* Что требуется *
Выпишите, пожалуйста, из текста о Волконском все годы и десятилетия, обозначенные цифрами.

* Изучаемый текст *
Приехав после войны с родителями из Франции, Волконский привнес в нашу затхлую атмосферу европейский дух раскованности и свободы. Многих привлекал его подлинный, природный демократический аристократизм. Никаких сословных и национальных предрассудков для него не существовало. Он мог общаться на равных с московской богемой, с интеллектуальной элитой, с высокопоставленными чиновниками советских учреждений, с алкашами… Он как-то сказал мне, что его удивляет какое-то почтительное отношение к себе со стороны партийных бонз. Действительно, его не притесняли, как многих тогда модернистов в музыке и изобразительном искусстве. В 1964 году в переполненном Малом зале московской Консерватории исполнялась его знаменитая “Сюита зеркал”, “Мадригал” гастролировал по городам Советского Союза. Дело было, конечно, не в изменившемся отношении начальства к современной музыке. Пресловутым “классовым чутьем” эти партийные бонзы уже учуяли воздух грядущих идеологических перемен: не столько народ, сколько дворянство, аристократия были опорой величия святой Руси.
Когда в начале 70-х годов Волконский решил эмигрировать, я знакомил его со своими бывшими студентками, намылившимися в Израиль и готовыми вступить в фиктивный брак, чтобы вывезти несчастного гоя из страны победившего социализма. Одной из таких оказий Андрей и воспользовался. Он терпеть не мог всякого чванства происхождением или кровью. Один эпизод уже из времен эмиграции как нельзя лучше его характеризует.
Это относится уже к началу 80-х годов, когда среди русской эмиграции началась травля Андрея Синявского как русофоба и еврея (?!). В редакцию журнала “Синтаксис”, издаваемого Синявскими в Париже, пришло тогда письмо от некой г-жи Рожковской, в котором она клеймила разных синявских, амальриков, паустовских и прочих представителей нации, порабощающей русский народ. Волконский откликнулся письмом, тоже присланным в “Синтаксис”. Привожу его целиком.
“Г-жа Рожковская!
Ваше письмо в редакцию “Синтаксиса” застало меня врасплох. Вы вынуждаете меня, прямого потомка Рюрика в ХХХ колене, раскрыть большую семейную тайну: Рюрик вовсе не был варягом, а был обыкновенным жидом. Вот с каких пор мы начали порабощать вас, русских!
Признаюсь, что некоторым из наших, хотя бы тому же Ивану Грозному, это особенно хорошо удавалось.

* Список материалов *

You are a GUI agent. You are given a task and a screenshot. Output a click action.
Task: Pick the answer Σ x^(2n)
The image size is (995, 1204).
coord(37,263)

--

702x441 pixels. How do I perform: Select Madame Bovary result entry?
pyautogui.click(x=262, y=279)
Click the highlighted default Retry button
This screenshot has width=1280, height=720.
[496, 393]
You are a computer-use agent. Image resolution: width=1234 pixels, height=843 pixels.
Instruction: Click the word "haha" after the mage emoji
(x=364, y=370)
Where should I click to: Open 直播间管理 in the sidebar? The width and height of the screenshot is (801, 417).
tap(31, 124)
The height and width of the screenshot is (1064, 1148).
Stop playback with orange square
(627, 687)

==

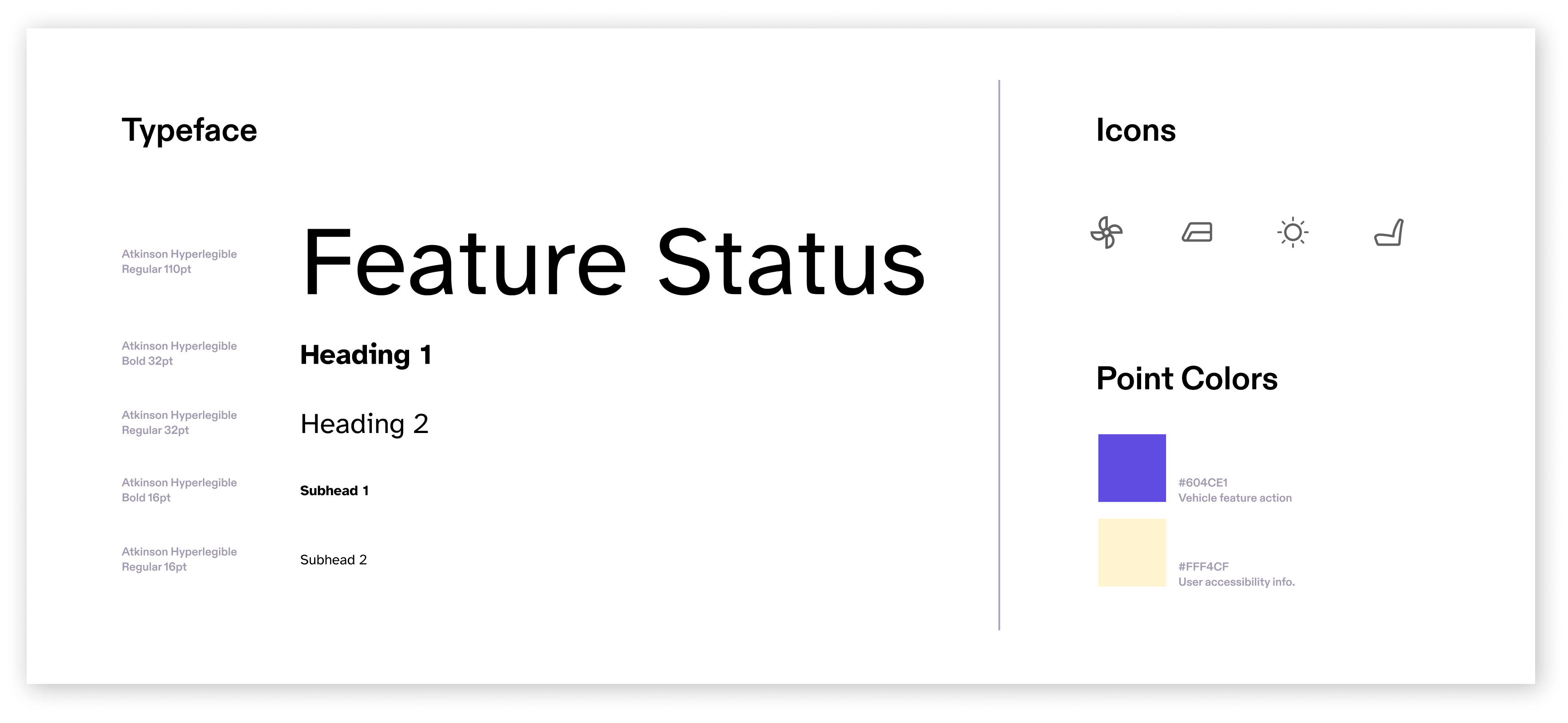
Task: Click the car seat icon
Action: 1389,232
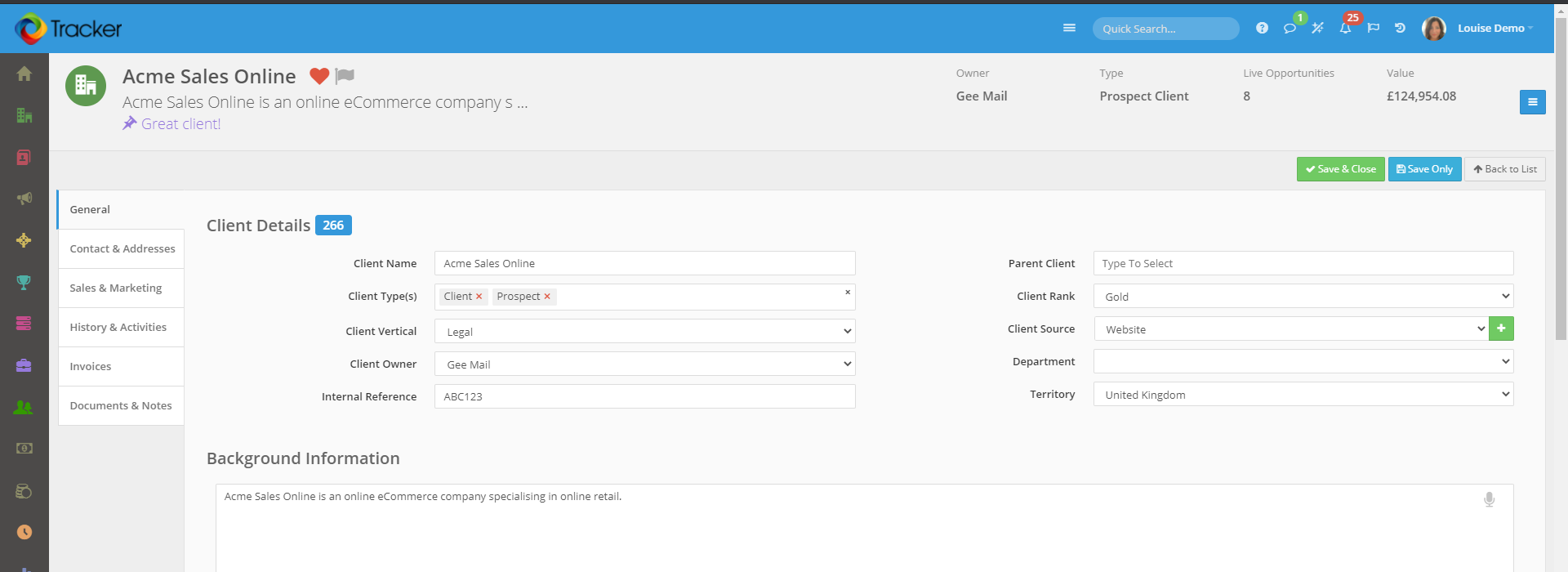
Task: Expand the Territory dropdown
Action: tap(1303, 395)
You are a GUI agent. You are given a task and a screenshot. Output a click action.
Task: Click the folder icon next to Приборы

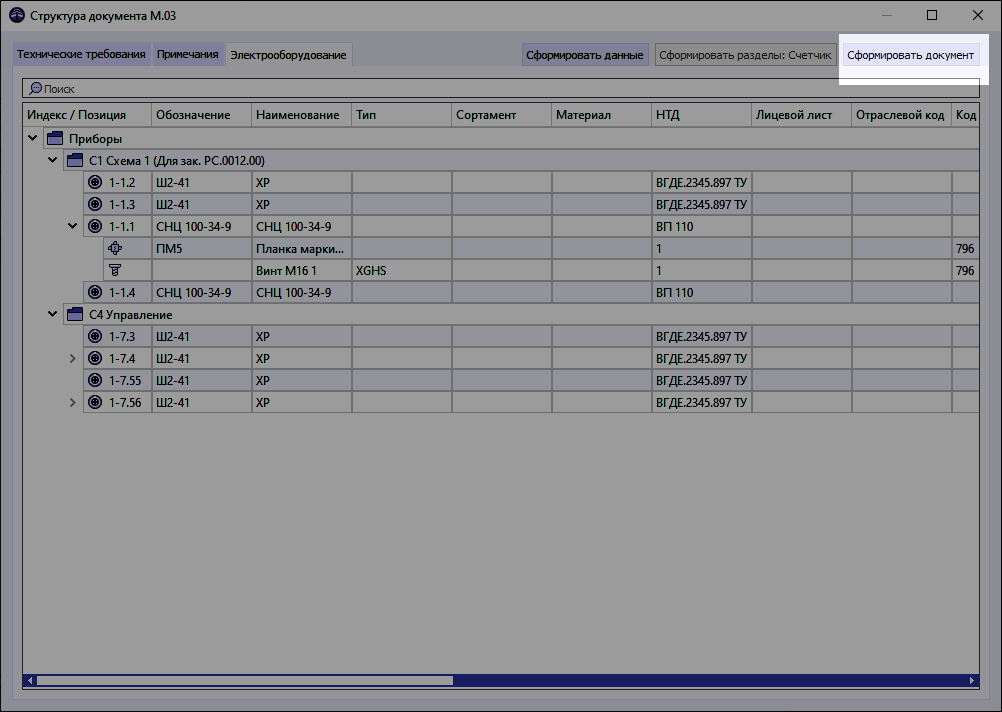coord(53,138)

* Ответ на задание *
1964 год; начало 70-х годов; начало 80-х годов.